А потом замечаю, и тётка Мокрина словно забыла свою дорожку черноставским яром.
"Видно, и тётке запретил отец!" — думаю.
И спрашиваю:
— Тётя, почему это вы не навещаете родню?
А отец слышит.
— Времени нет, мой голубчик!
— А прежде-то у вас было время? — цепляюсь.
Откликнулся отец:
— Видишь, сестра, как твой любимец берёт тебя на решето. А я вот думаю: коли уж ему хочется погулять в Черноставе, так ты не мешай — пусть туда идёт. Как не разорвут хорты, то, может, так он там приладится, что останется в панском дворе, и шустрый из него дворак вырастет...
А тётка перехватывает:
— Какого ещё там дворака выдумали! Да упаси Бог... Налетели на дитя! Ребёнок только спросил. Разве уж нельзя спросить? Зачем ему тот Черностав сдался? Он знает, что нам тут, в лесу, в тишине, лучше... Хоть людей немного и чуть одиноко, да спокойно у нас... А пташек в лесу! А зимовник! Правда, Матвейка? (Это уже ко мне). У нас в бору и малина, и земляника, и клубника... Захотим — поймаем себе зайчонка... устроим качели...
— А я вот думаю, пусть он свою волю творит, — правит отец.
— Да я туда уже и не хочу, — говорю, — всё равно мне тот Черностав... Это я только пошутил...
Любил я своего отца и уважал. Был он малословный и вроде хмурый, хоть от него никто обиды не терпел, но и никого он не ласкал, а всё же одно его хоть простое слово перевешивало самые нежные тёткины ласки и угощения. Когда, бывало, случалось мне повиниться, то его насмешка хуже не то брани — побоев, а как он ко мне заговорит, что-то спросит, пошутит или чему-то поучит, то я уже величаюсь, как Мошко на крестинах. Чтобы ему угодить, чего бы я не забросил, чего бы не пожалел!
Так и оставил я Черностав.
Рос я в лесу в одиночестве и играл, как сам себе знал. Товарища-ровесника не было. Сельские дети давно перестали заглядывать в пущу, потому что кто когда заглядывал, тот хорошо помнил панскую кару, так и другим запрещал туда соваться. К тому же ребят удерживали старшие, потому что, карая смельчака, наказывали и его отца, и мать.

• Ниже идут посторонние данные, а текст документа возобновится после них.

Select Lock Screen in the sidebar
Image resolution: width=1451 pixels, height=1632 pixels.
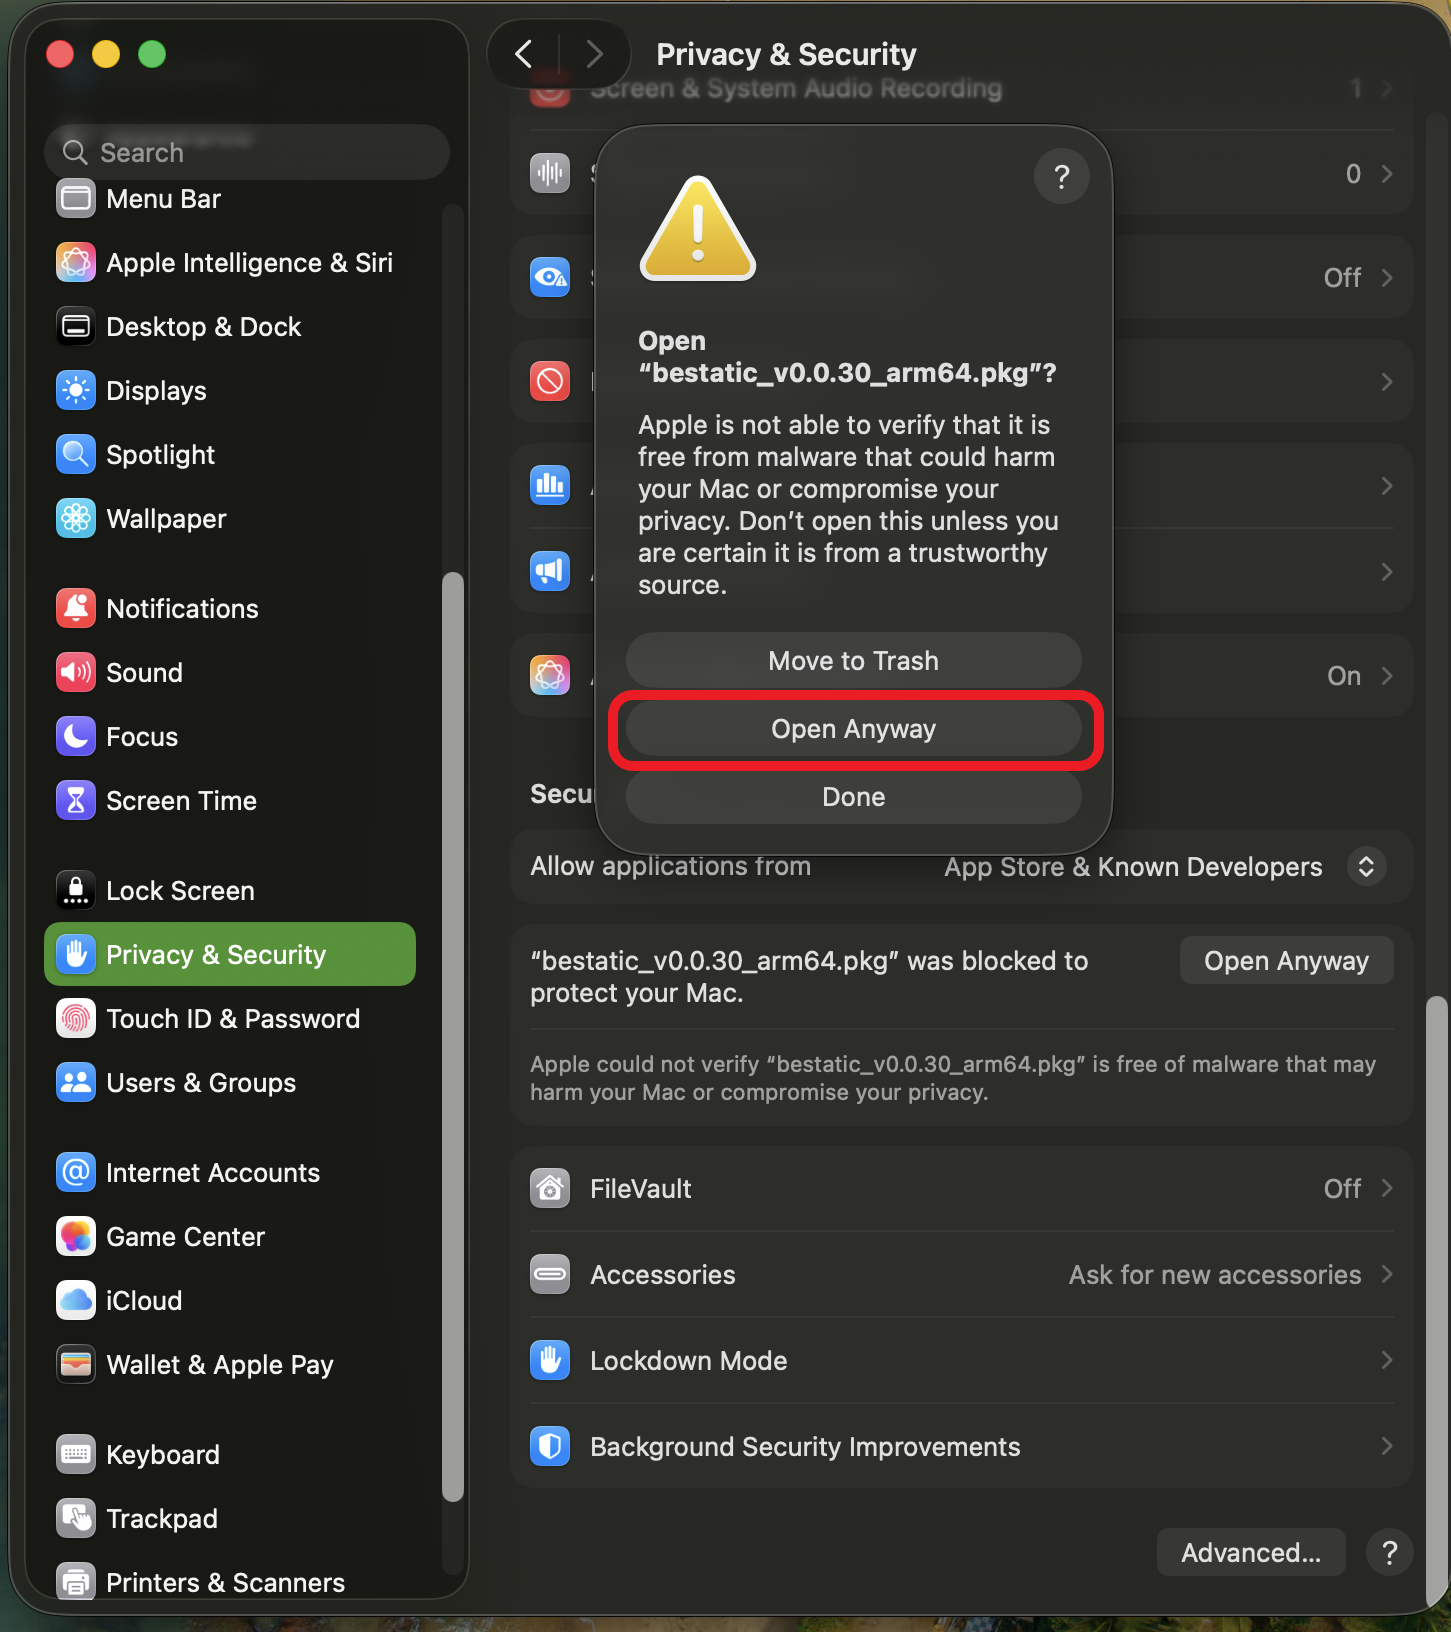(180, 891)
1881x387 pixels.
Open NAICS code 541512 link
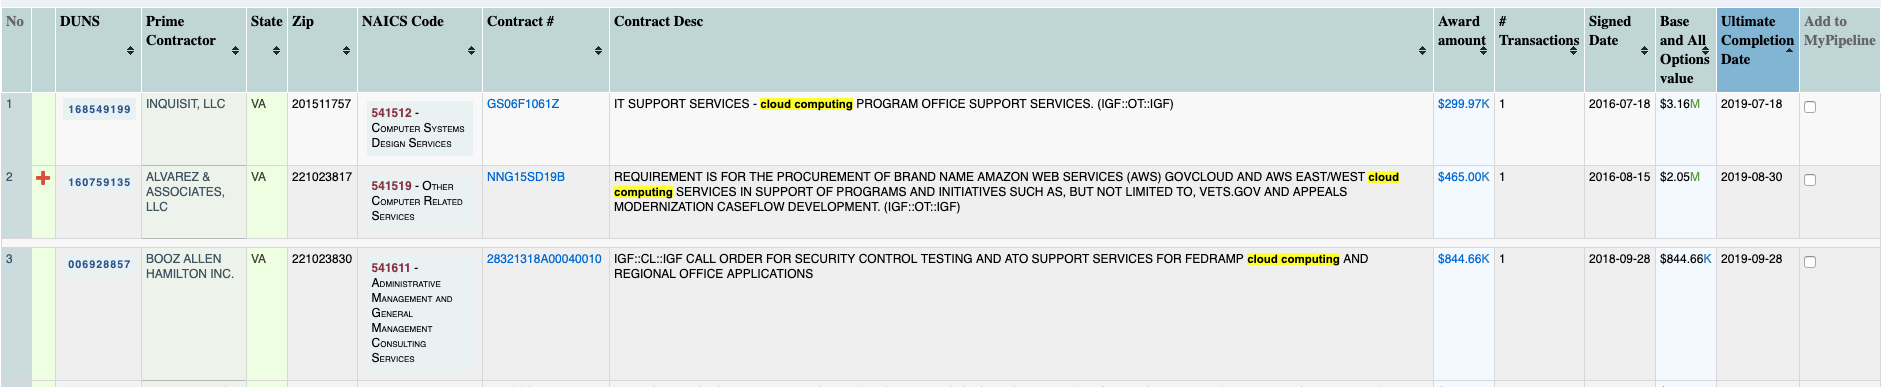[391, 113]
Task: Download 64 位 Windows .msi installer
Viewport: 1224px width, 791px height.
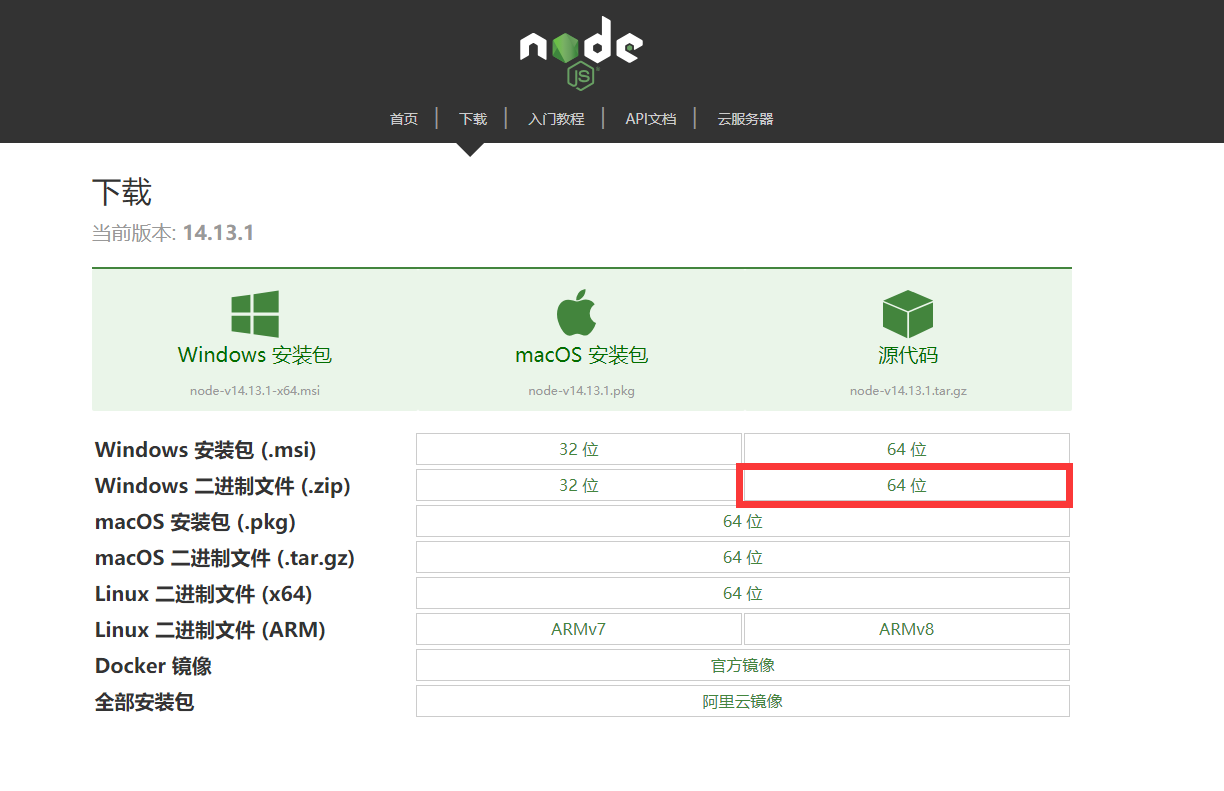Action: pyautogui.click(x=907, y=449)
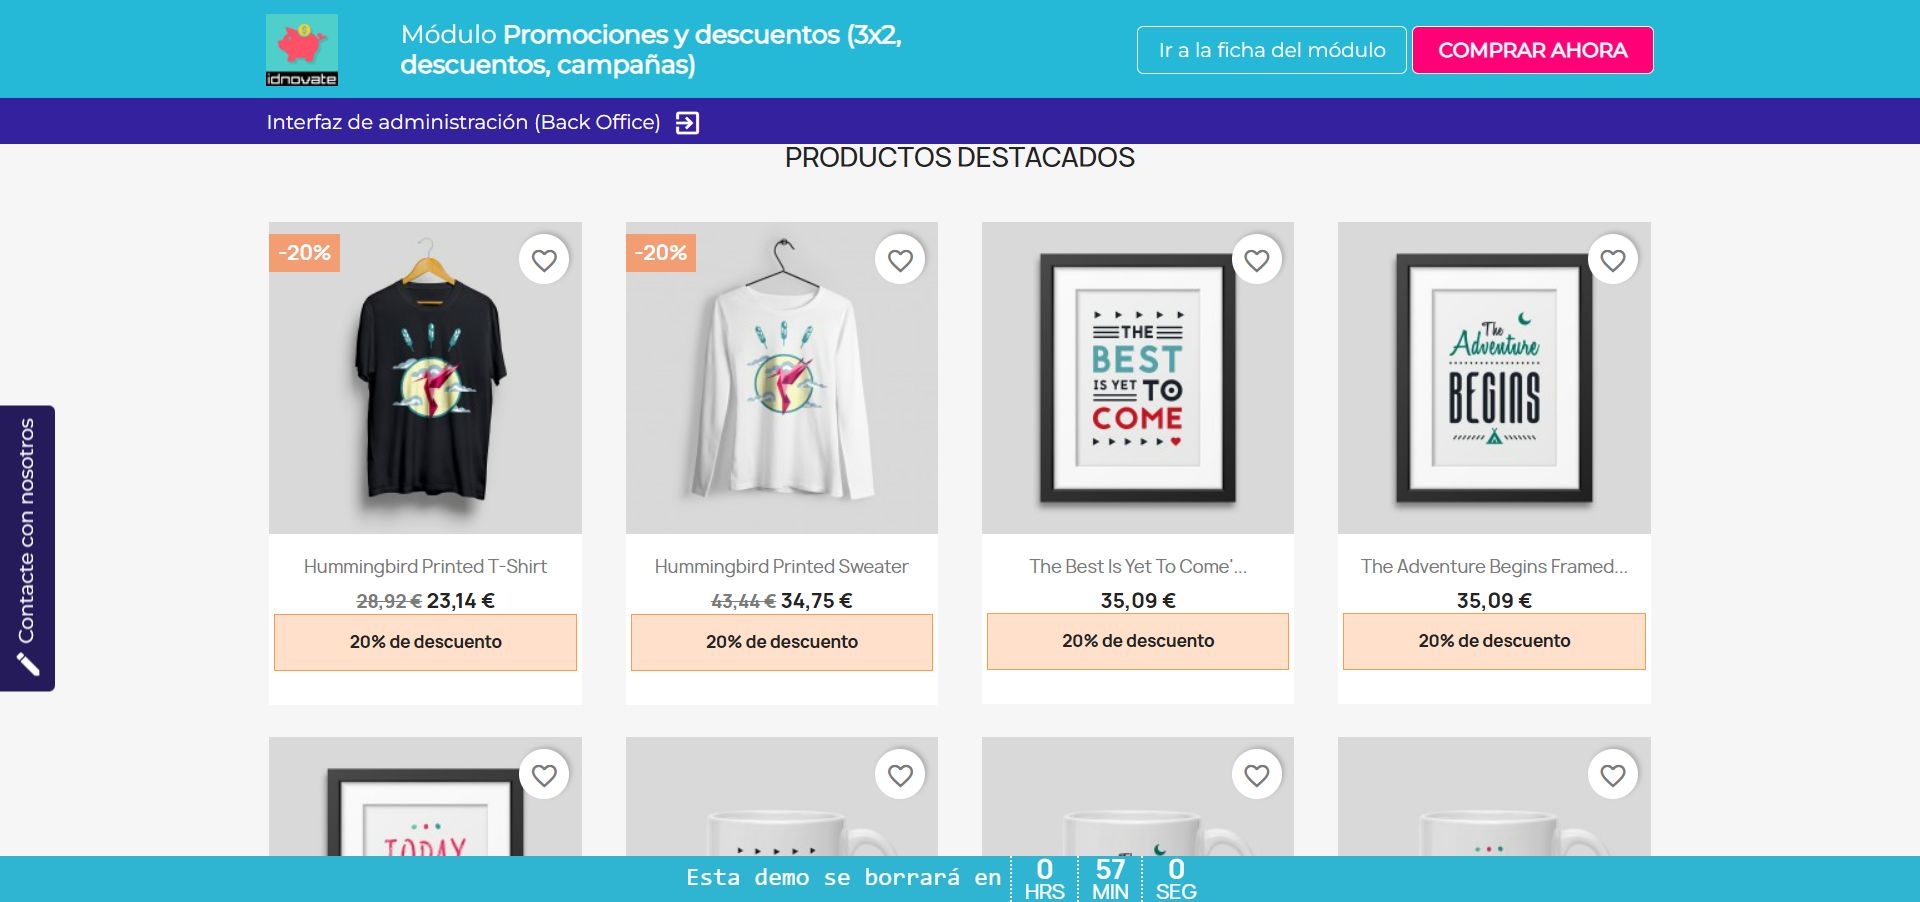Click 'The Adventure Begins Framed...' product title
The height and width of the screenshot is (902, 1920).
pyautogui.click(x=1494, y=566)
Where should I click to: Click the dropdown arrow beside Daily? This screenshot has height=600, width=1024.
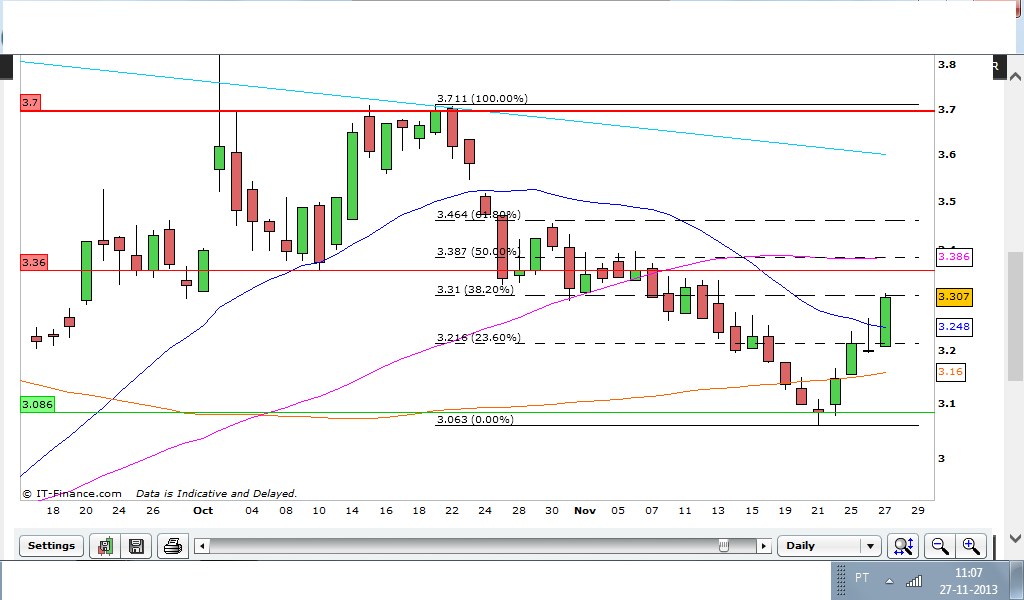click(871, 546)
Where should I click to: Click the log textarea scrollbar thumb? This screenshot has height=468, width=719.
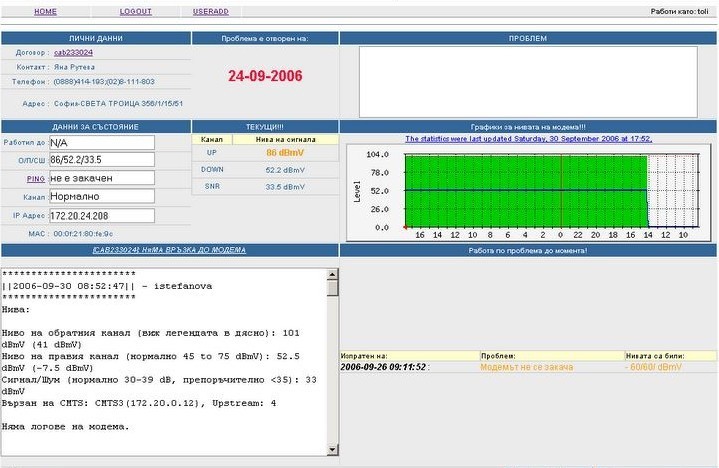(x=333, y=288)
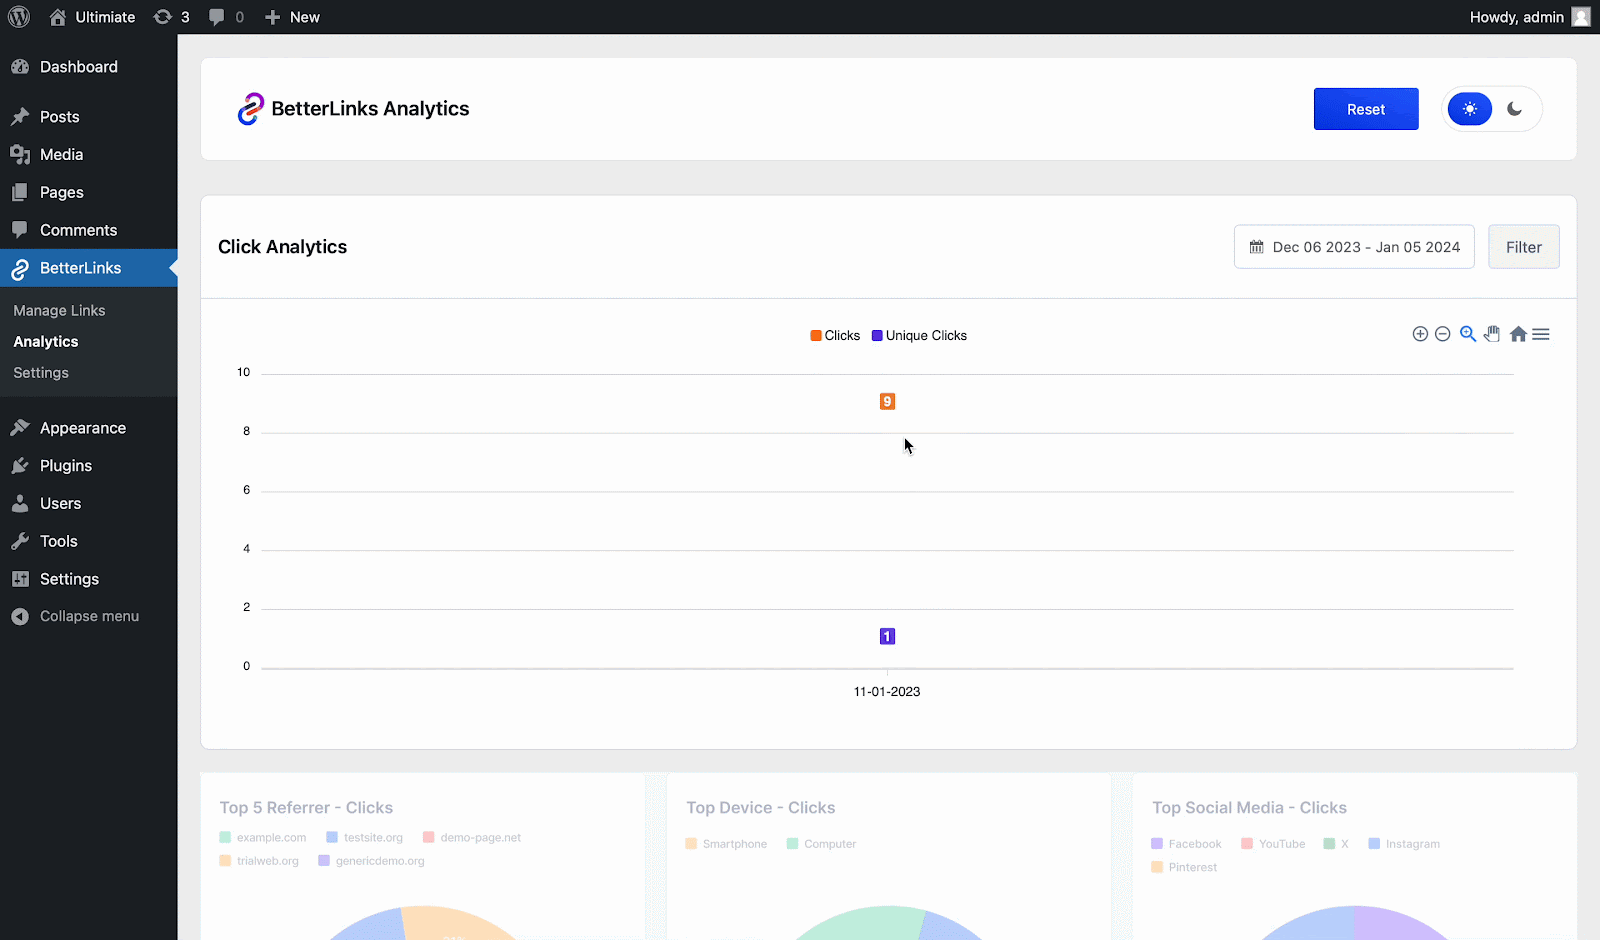Zoom in on the Click Analytics chart
Screen dimensions: 1600x940
[x=1419, y=334]
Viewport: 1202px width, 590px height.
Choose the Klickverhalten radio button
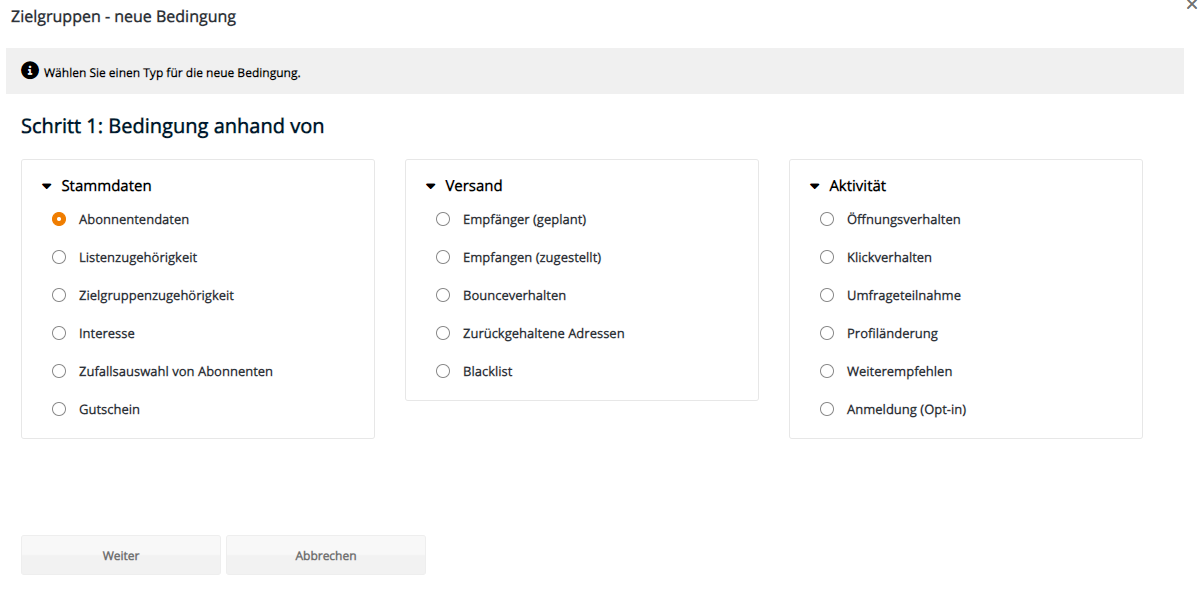[x=827, y=257]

Не миновала кара и нерадивого лесника, что не смог уберечь малого нарушителя.
Пан часто объезжал свои владения и проезжал пущею. Сидит в карете ещё не старый, — только очень откормленный — глаза острые, хищные, недобрые, всё их щурил и усы поддёргивал. За каретой лакеи, а рядом верховые.